Synopsis: A young woman, Una (Rooney Mara), unexpectedly arrives at the workplace of an older man, Ray (Ben Mendelsohn), to confront him with their shared past.

Una is Benedict Andrews’s debut feature film he having previous directed a National Theatre Live version of ‘A Streetcar Named Desire’. Not that this film strays far from its origins in the play, ‘Blackbird’ by David Harrower who also scripted this screen adaptation.  Although I have not seen that play there is a sense here that in moving to the big screen more has been lost than gained.  

Instead of preserving the form of a confined two-hander, something akin to Polanski’s Venus In Furs (2013) which the stage play apparently was (If only Polanski had directed this!), Benedict has dissipated the potential intensity with a back-story showing us Ray’s Humbert Humbert-like flight with his Lolita, the thirteen year old Una (played by Ruby Stokes). He keeps illustrating Ray and Una’s confrontation in the present with flashbacks to that past.  At least he gets this part of the film right, letting us see Ray’s torment as he pursues his illicit desire to its hopeless fruition.  But too much is made of a sub-plot with Ray’s involvement in a staff-downsizing decision with people searching for him in the empty, sterile confines of the warehouse where he is a manager.  It appears to have nothing to do with the main story but is rather some convoluted way of constructing a narrative which itself culminates unsatisfactorily with a party at Ray’s home where he now lives rehabilitated life under a new name.

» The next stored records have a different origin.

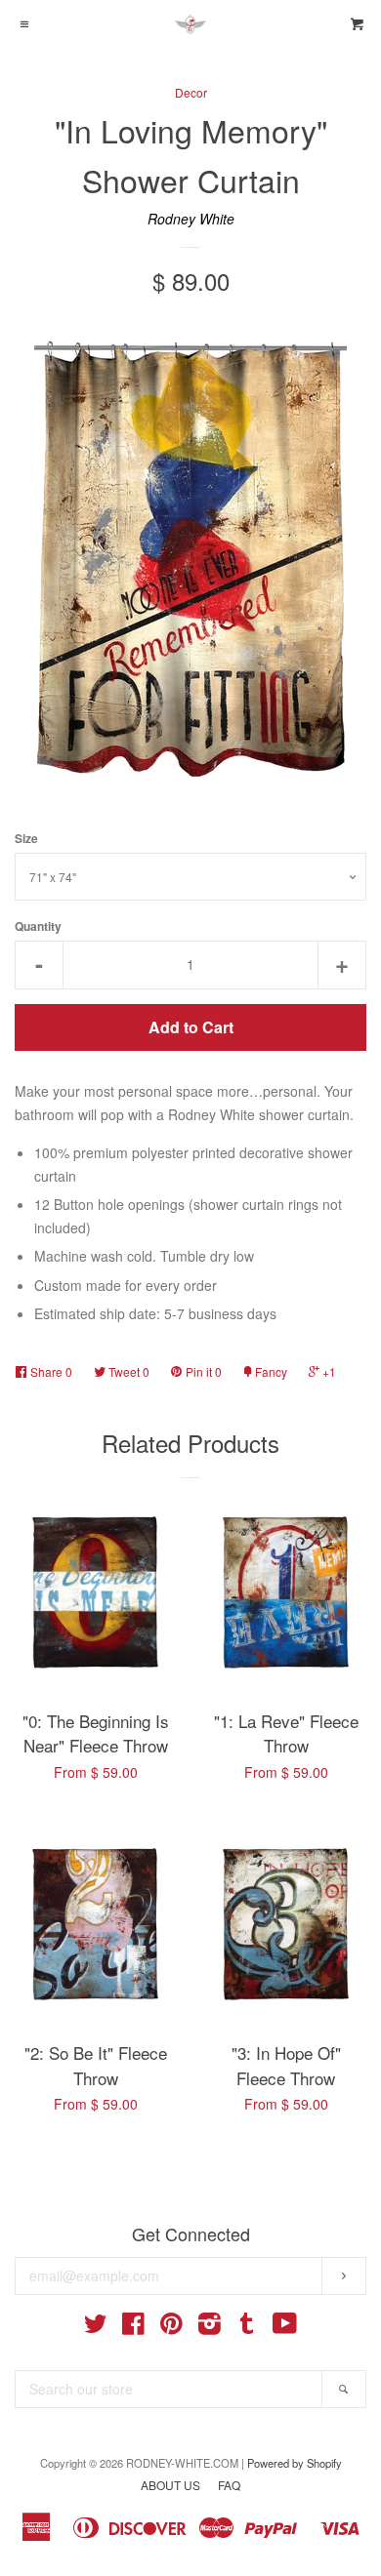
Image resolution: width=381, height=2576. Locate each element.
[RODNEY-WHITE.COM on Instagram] (209, 2327)
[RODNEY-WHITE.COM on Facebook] (133, 2327)
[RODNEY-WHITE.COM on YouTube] (285, 2327)
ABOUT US (170, 2484)
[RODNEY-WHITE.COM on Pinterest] (171, 2327)
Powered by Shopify (294, 2463)
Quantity (38, 926)
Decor (191, 92)
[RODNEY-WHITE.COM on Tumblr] (247, 2327)
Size (26, 838)
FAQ (229, 2484)
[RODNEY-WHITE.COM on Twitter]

Mara and Mendelsohn work well together, she assuming an English accent, he not at all, but surprisingly Harrower often burdens them with awkwardly literary dialogue.  This should have been corruscating stuff examining the abuser-victim relationship with emotion, logic and insight but instead it puddles along without developing any heat, occasionally striking a spark before sputtering out in an atmosphere of unrelieved lugubriosity and with little sense of purpose..Given Benedict’s first-hand experience with Williams' classic statement of male sexuality this is a considerable disappointment.